While he made the difficult decision to leave Cutcliffe and his brother Zac at Duke, Roper also had to say goodbye to players that he had come to regard as family. Roper's six years at Duke matched his time at Ole Miss as the longest stint he has lived in one place.
Roper remains close to those he left behind. He recently called to check on Duke tight end Braxton Deaver, who suffered a knee injury in camp and will miss the season. Deaver and teammates Anthony Boone, Thomas Sirk and Brandon Connette drove to Gainesville in April for Florida's spring game and stayed with the Ropers.
That ability to quickly connect with others and his general positive outlook are what attracted Britt to Roper when they began dating.
She has a tendency to worry about the worst outcome of any situation. Roper is a glass half-full kind of guy and takes that approach on the field.
“He doesn't worry. He just assumes that everything is going to go as he plans it,'' said Britt, who left her television career once they got married. The couple now has two young kids. “He is shocked when it goes bad. That's just his personality.”
Roper explains his approach on the field in simple terms.
“Football is game, it's supposed to be fun,” he said. “There's a time to be serious and time to lock in but I learned a long time ago that if you take a player's hope away, that's when you got a guy who's going to struggle. I want them to have hope and belief in themselves and enjoy coming out here and playing.”

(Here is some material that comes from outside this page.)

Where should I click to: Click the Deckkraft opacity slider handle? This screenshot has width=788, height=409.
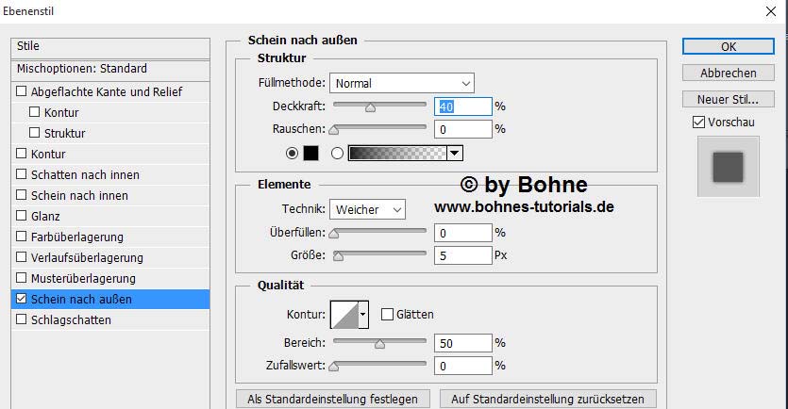pos(370,107)
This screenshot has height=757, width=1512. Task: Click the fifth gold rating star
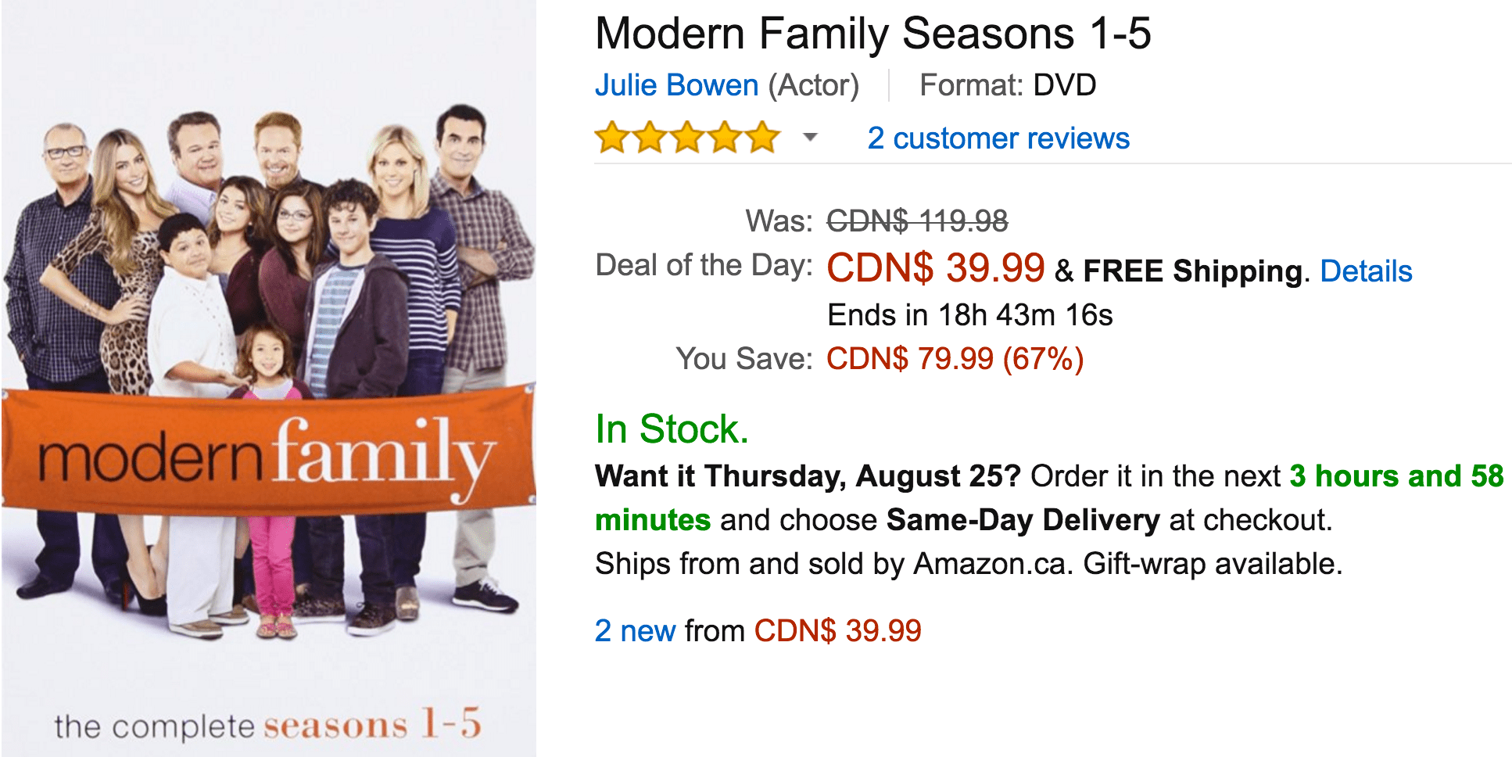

The past few months have served as Roper's introduction at Florida. On Saturday night the lights come on. The curtain will be pulled back on his offense for the world to see.
Everyone will be watching. Roper is fine with that.
Remember, he's not one to fret. He comes up with a plan and then turns it over to the players to execute it. That approach has gotten him this far and he is ready to show it off to Florida fans on Saturday night at 7.
“I hope they're excited. I want them to be excited. I hope we meet the expectations,” Roper said. “Whenever you are coaching at the University of Florida, the expectations are to win football games. I think that's really the bottom line.
“I hope we can do it with exciting offense and a lot of points. We want to go out and play well. I hope, at the end of the day, they're happy I'm here.”